El gobierno dominicano luce acorralado por tantos escándalos
Por la Redacción.- Carlos A Waitt
El gobierno dominicano, en este preciso momento, parece navegado en aguas turbulentas, un verdadero pantano de escándalos que han convertido la corrupción en el pan de cada día. Para una parte considerable de la población, las medidas, ejecuciones y programas gubernamentales a menudo dan la impresión de ser improvisados, carentes de una planificación sólida y transparente, lo que genera una creciente desconfianza.
Este panorama ya de por sí complicado se agrava con casos recientes que colocan al Poder Ejecutivo en una situación particularmente incómoda y cuestionable.

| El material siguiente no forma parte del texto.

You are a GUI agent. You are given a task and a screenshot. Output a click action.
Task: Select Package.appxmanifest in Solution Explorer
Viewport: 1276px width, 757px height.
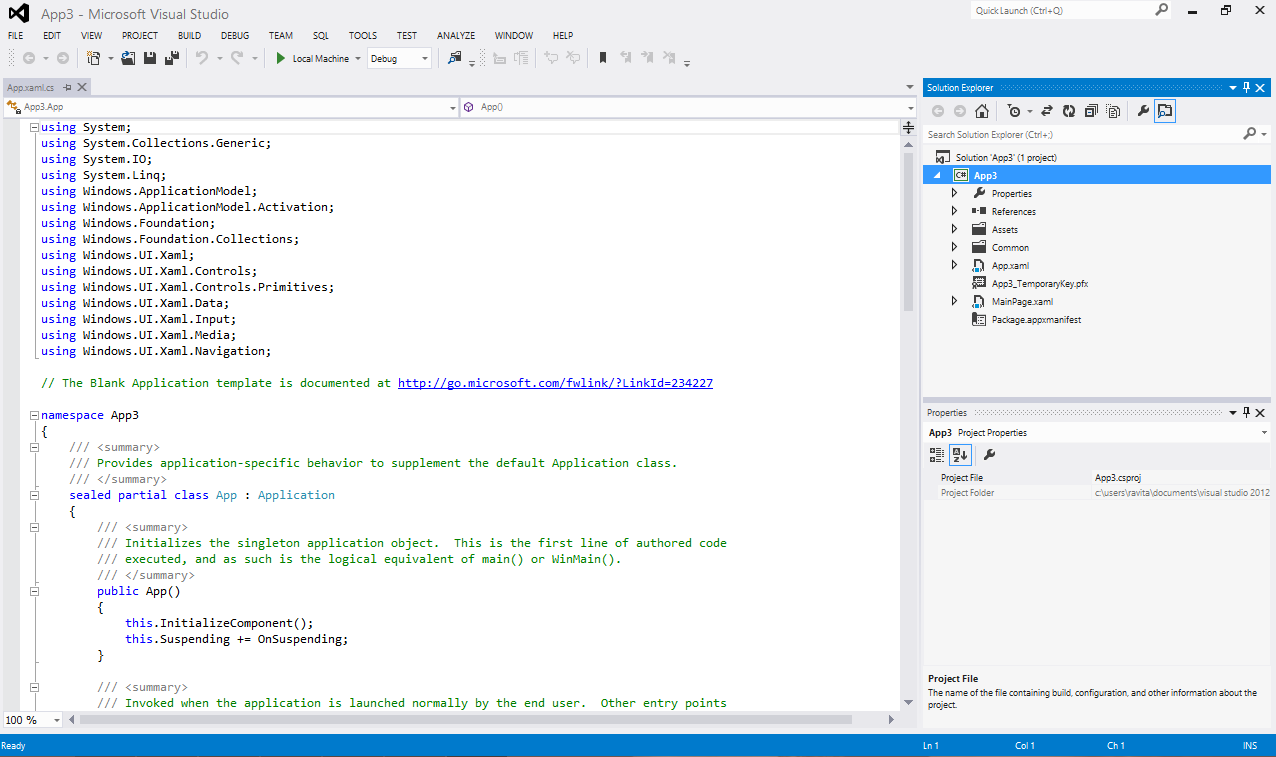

El anuncio de la cesión de aproximadamente 11,000 metros cuadrados del Pulmón Verde del Jardín Botánico para la ampliación de la Avenida Colombia, no ha sido recibido con agrado por la opinión pública nacional.

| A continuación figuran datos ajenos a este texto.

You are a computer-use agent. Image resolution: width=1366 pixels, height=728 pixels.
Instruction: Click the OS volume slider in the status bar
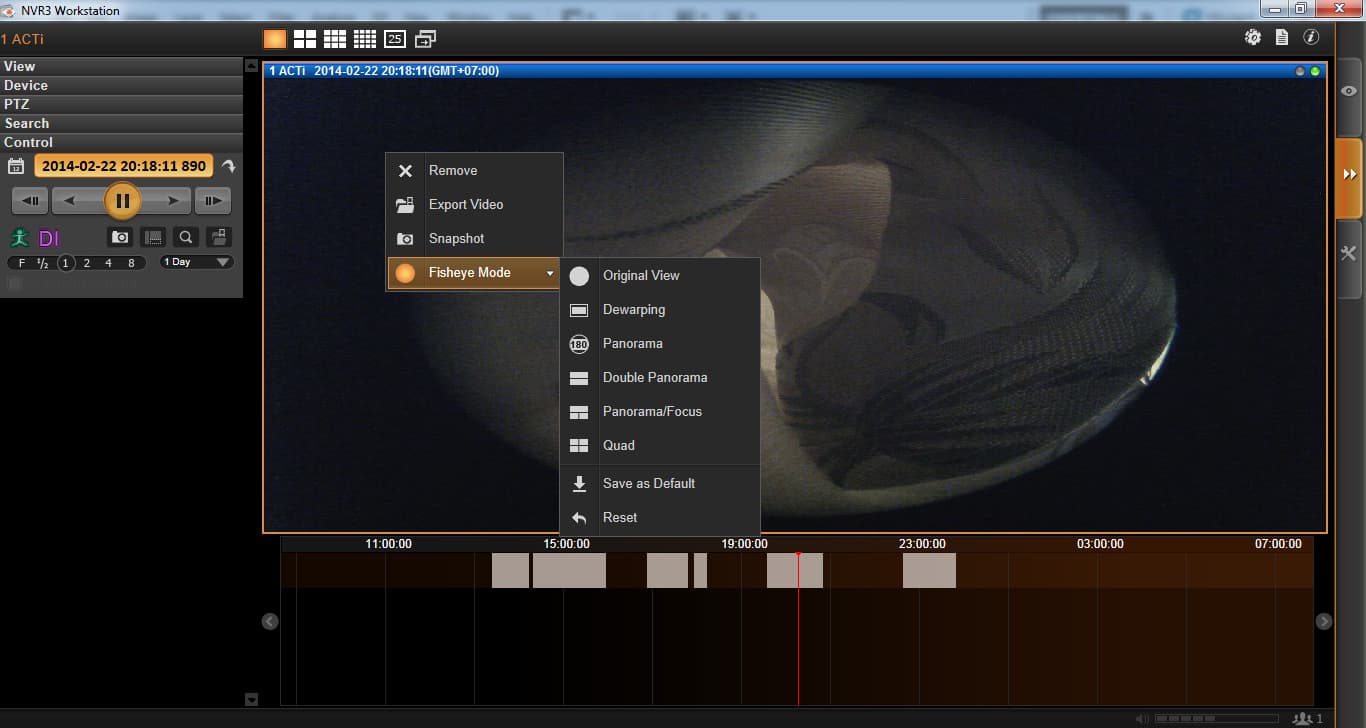(x=1216, y=719)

La idea de sacrificar uno de los pocos espacios verdes emblemáticos de la ciudad, un verdadero respiro para los habitantes urbanos, para dar paso a una obra vial, genera un debate profundo sobre las prioridades del gobierno y la protección del medio ambiente y el patrimonio natural.
La percepción pública es que cada día 'se le caen los palitos' al gobierno del Partido Revolucionario Moderno (PRM). Esta expresión popular encapsula la idea de que la estructura gubernamental y su accionar presentan grietas y fallos constantes, sin que haya una defensa sólida y veraz de sus acciones.
La crítica se intensifica cuando se observa la falta de una respuesta contundente o de una narrativa convincente que aclare estas situaciones.
La oposición política, como era de esperar, ha encontrado un terreno fértil y numerosos puntos débiles a su favor para capitalizar el descontento general. Los escándalos de corrupción inundan las redes sociales y los medios de comunicación, convirtiéndose en el principal tema de conversación y preocupación ciudadana.
Lo más llamativo y, quizás, lo más preocupante para la institucionalidad es la ausencia de una voz clara por parte del órgano encargado de la ética dentro del gobierno. La oficina que dirige la exvicepresidenta Milagros Ortiz Bosch, supuestamente garante de la integridad y la conducta moral en la administración pública, ha mantenido un silencio notable ante estos hechos, lo que alimenta aún más las sospechas y la percepción de impunidad o, al menos, de inacción.